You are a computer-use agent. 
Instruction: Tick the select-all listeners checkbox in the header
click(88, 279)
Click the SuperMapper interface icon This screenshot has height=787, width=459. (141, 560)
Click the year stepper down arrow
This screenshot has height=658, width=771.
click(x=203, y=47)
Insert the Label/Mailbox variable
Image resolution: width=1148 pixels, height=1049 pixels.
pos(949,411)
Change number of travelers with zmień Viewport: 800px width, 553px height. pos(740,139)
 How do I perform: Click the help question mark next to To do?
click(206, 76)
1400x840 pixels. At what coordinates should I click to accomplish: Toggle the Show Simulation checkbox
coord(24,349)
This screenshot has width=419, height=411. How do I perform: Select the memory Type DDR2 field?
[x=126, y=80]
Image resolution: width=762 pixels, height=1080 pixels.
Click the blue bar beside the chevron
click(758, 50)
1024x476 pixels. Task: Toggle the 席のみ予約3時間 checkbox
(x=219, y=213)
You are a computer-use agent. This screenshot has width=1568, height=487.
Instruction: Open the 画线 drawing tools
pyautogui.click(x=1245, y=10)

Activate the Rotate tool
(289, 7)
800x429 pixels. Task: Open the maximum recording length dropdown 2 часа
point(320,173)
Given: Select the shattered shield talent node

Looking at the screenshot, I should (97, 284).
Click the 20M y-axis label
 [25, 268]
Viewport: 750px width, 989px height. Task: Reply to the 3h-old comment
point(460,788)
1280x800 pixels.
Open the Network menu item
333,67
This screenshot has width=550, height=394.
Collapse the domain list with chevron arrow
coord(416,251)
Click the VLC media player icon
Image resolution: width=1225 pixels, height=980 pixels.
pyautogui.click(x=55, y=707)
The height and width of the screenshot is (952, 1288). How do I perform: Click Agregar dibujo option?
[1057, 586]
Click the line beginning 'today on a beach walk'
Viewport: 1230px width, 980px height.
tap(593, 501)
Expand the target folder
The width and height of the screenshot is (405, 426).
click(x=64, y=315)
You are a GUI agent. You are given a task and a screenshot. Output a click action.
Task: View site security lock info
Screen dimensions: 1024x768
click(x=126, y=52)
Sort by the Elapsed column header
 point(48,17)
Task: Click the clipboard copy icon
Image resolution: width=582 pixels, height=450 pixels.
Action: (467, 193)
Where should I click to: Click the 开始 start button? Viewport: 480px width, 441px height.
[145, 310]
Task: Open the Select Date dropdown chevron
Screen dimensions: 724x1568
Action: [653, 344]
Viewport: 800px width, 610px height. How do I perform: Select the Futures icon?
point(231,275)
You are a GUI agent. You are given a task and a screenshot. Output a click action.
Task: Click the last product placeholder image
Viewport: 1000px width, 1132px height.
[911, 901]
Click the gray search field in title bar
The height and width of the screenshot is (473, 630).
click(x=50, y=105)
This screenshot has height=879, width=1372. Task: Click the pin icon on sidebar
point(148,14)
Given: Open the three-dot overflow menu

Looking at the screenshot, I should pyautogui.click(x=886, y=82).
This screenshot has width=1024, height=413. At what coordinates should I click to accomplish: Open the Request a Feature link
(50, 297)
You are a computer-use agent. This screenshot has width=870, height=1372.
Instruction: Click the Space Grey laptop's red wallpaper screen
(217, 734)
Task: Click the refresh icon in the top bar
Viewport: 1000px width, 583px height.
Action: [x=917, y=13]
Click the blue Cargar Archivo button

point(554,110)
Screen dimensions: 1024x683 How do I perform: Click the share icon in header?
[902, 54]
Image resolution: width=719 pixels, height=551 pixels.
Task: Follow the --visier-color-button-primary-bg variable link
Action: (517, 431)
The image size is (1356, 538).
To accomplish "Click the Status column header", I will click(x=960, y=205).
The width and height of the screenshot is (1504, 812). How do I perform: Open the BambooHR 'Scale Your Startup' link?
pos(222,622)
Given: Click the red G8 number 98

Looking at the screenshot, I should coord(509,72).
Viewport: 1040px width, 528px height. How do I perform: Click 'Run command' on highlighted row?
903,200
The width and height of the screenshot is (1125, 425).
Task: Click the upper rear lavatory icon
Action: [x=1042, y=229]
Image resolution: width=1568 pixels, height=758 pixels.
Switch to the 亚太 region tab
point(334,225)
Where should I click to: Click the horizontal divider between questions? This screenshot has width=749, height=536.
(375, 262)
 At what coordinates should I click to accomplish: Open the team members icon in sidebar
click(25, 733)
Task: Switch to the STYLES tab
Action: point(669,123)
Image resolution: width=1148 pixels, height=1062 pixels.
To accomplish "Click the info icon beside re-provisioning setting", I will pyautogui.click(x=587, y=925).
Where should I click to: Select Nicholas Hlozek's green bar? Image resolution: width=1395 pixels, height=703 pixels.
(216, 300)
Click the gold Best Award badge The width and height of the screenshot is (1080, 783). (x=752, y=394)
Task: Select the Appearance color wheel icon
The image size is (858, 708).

===

Whenever the word "info" shows up in a line of the entries, list that line.

Task: View site security lock info
To accomplish "Click the info icon beside re-provisioning setting", I will pyautogui.click(x=587, y=925).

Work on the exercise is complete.